Facile and fast Na-ion intercalation employing amorphous black TiO^sub 2-x^/C composite nanofiber anodes

Structural and electronic modification of titanium oxide (TiO2) nanomaterials induced by the co-introduction of fully disordered glass phase and oxygen vacancies can lead to remarkable advances in the electrode performance in emerging energy storage systems. We report on the effective co-creation of fully amorphous nanofibers (NFs) composed of black TiO2-x and conductive carbons throughout the NF structure, and evaluate the materials as potential anodes in sodium-ion batteries. The black TiO2-x nanofiber is successfully fabricated by electrospinning a precursor solution followed by a two-step sequential thermal treatment in an air and reducing atmosphere.

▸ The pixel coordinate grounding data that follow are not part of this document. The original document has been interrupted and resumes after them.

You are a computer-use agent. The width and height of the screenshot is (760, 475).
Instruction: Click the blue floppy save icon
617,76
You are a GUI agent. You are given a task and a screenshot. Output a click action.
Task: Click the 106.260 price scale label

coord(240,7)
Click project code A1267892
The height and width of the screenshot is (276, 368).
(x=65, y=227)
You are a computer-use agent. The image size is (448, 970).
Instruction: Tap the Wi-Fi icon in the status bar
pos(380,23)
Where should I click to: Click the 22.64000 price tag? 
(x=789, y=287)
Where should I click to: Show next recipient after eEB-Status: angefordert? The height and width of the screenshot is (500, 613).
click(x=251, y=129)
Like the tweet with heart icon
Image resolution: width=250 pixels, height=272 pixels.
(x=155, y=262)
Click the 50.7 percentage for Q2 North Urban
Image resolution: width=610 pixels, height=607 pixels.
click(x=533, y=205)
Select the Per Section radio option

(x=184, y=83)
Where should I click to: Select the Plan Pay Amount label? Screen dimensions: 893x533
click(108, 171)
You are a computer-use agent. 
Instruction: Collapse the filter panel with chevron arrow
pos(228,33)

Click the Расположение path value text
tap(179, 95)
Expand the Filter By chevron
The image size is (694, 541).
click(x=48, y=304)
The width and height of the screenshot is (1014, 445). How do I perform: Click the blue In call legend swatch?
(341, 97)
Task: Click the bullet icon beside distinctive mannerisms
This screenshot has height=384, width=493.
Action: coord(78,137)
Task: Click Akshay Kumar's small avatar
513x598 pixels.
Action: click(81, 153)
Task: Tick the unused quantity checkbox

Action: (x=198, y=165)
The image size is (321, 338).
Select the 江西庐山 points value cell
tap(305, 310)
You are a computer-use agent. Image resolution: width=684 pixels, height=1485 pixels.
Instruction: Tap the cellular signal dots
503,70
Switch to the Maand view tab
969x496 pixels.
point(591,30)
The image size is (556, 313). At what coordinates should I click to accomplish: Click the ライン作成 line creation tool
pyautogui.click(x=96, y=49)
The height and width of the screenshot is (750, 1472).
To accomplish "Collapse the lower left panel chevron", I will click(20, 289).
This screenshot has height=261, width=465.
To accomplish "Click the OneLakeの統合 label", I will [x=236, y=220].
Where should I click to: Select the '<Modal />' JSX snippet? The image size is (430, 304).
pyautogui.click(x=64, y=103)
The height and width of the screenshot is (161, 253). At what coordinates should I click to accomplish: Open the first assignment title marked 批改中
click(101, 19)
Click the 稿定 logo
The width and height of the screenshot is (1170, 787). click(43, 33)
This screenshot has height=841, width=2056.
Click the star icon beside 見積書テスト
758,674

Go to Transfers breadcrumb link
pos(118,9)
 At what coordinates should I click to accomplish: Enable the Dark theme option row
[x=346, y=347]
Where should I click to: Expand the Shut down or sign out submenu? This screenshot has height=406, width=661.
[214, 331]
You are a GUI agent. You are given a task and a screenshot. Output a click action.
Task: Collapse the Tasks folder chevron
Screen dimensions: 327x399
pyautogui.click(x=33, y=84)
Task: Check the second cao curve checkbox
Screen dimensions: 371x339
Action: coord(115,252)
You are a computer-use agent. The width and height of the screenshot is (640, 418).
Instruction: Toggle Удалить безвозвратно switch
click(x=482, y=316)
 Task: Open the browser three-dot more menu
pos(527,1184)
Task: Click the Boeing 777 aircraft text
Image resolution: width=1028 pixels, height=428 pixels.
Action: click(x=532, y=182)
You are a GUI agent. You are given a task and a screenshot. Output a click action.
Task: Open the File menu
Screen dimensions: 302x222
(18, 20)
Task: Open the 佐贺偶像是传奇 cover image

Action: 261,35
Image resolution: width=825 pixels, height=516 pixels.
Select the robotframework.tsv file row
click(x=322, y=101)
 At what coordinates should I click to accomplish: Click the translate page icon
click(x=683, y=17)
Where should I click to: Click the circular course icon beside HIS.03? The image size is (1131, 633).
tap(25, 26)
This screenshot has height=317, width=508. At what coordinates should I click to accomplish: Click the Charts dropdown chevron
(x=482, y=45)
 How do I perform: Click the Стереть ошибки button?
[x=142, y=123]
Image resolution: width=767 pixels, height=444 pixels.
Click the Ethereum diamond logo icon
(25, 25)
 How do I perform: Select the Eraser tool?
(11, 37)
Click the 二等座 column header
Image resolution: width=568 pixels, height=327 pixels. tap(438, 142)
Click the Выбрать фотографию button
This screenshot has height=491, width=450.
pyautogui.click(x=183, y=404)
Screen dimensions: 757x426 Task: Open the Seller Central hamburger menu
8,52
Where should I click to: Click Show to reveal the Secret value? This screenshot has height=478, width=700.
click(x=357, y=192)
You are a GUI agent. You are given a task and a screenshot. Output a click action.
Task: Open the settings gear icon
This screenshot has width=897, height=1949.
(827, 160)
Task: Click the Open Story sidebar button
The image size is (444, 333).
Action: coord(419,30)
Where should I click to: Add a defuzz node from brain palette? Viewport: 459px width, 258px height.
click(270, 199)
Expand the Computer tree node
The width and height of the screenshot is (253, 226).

The NF electrode could deliver approximately two-fold higher 2nd discharge capacity and an excellent kinetic performance even under high rates compared to that delivered by anatase-structured white TiO2 NFs used as reference, because of (i) an inherent free volume in the glass phase corresponding to the enlarged Na+ sites, (ii) increased electrical conductivity (low bandgap) resulting from the presence of Ti3+, (iii) introduction of conductive carbon agents around the TiO2-x domain, and (iv) one-dimensional NF feature allowing numerous Na+ reaction sites at the electrochemical interface. We also elucidate the morphological and structural changes in the nanofibers after discharge and charge by ex-situ characterizations.